Créer des marchés en favorisant les exportations

Le développement de nouveaux marchés dépend autant de la capacité de la production locale à répondre à la demande que de la participation des entreprises locales aux réseaux internationaux de distribution et de commercialisation. Le comportement des produits culturels sur le marché interne peut servir de test pour connaître leur comportement futur sur le marché extérieur mais ils peuvent également être conçus pour être destinés exclusivement au marché international.

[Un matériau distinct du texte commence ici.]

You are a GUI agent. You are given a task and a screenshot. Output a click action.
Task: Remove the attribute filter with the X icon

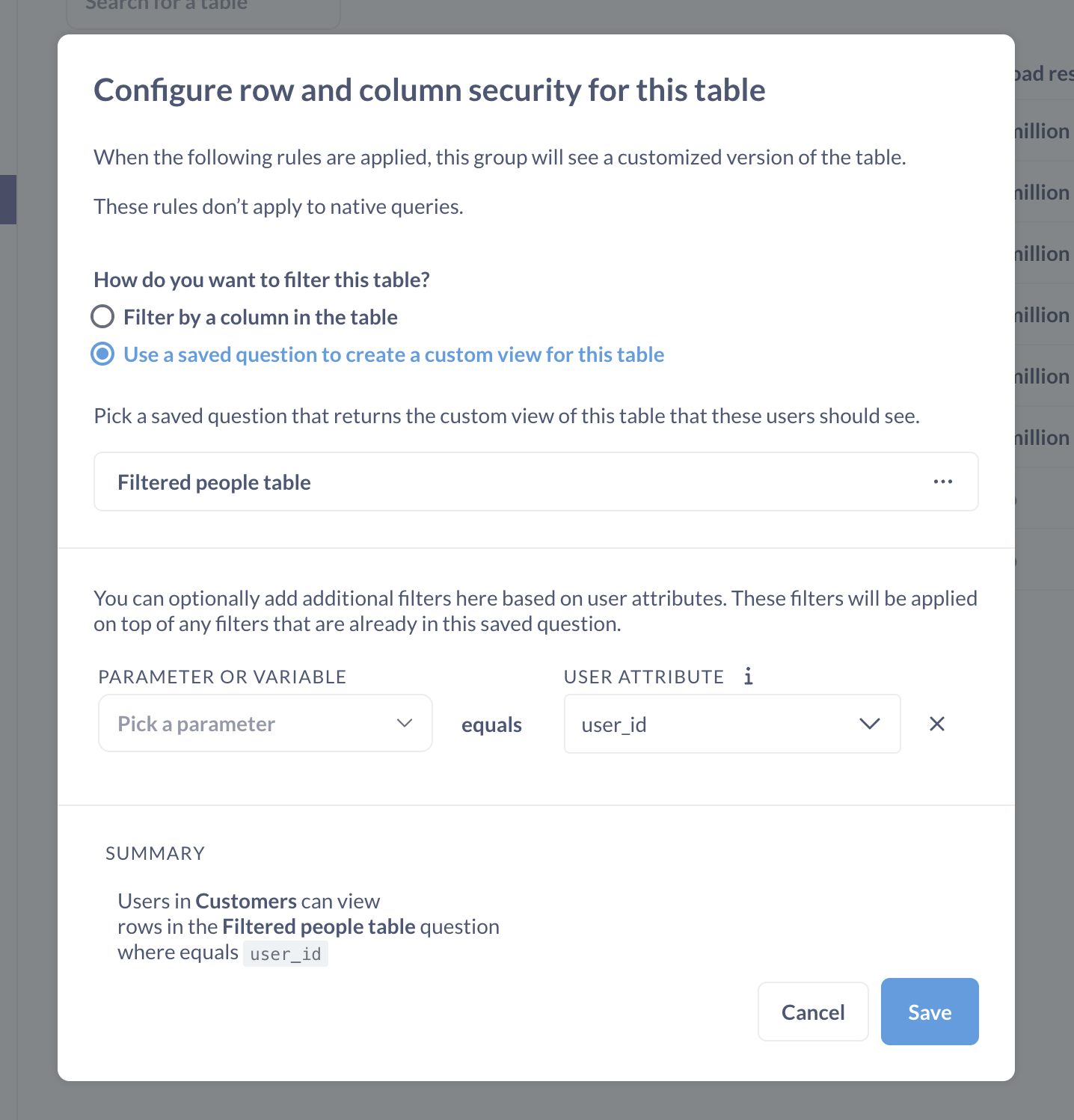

Ces dernières décennies, l’activité du secteur des industries culturelles et créatives — livres, revues, musique, arts visuels, produits audiovisuels, multimédias et logiciels, etc. — s’est développée à tel point que sa production constitue les premiers biens de consommation exportés par de nombreux pays industrialisés (notamment les États-Unis, le Japon et le Royaume-Uni). Cela résulte du fait que la production de ce secteur se concentre autour de grands groupes compétitifs qui polarisent l’importation et l’exportation des contenus technologiques protégés par le droit d’auteur. Sur un modèle différent, les pays disposant de grands marchés internes comme l’Inde, la Chine et le Brésil sont devenus ces dernières années de grands exportateurs de produits culturels et créatifs. Pour les industries situées en dehors des grands marchés, comme c’est le cas pour de nombreux pays africains, atteindre le niveau de production et d’exportation des BRICS (Brésil, Russie, Inde, Chine et Afrique du Sud) et des pays post-industrialisés (en termes relatifs) est un grand défi. La plupart des pays en développement sont largement récepteurs de biens et services culturels et créatifs produits par ces pays ; leur accès aux marchés internationaux en demeure d’autant plus compliqué. Pourtant certains pays parviennent à y trouver une place, et ce grâce à plusieurs facteurs :

La découverte d’une niche de marché peu exploitée : les pays africains doivent profiter de l’existence de certaines niches dans lesquelles ils connaissent un avantage comparatif ; c’est le cas notamment de la musique, très appréciée dans les pays industrialisés, principalement là où existe une diaspora africaine importante ;

La circulation de produits d’une grande originalité ou d’une grande qualité d’élaboration ;

La circulation de produits fondés sur l’œuvre d’artistes mondialement reconnus.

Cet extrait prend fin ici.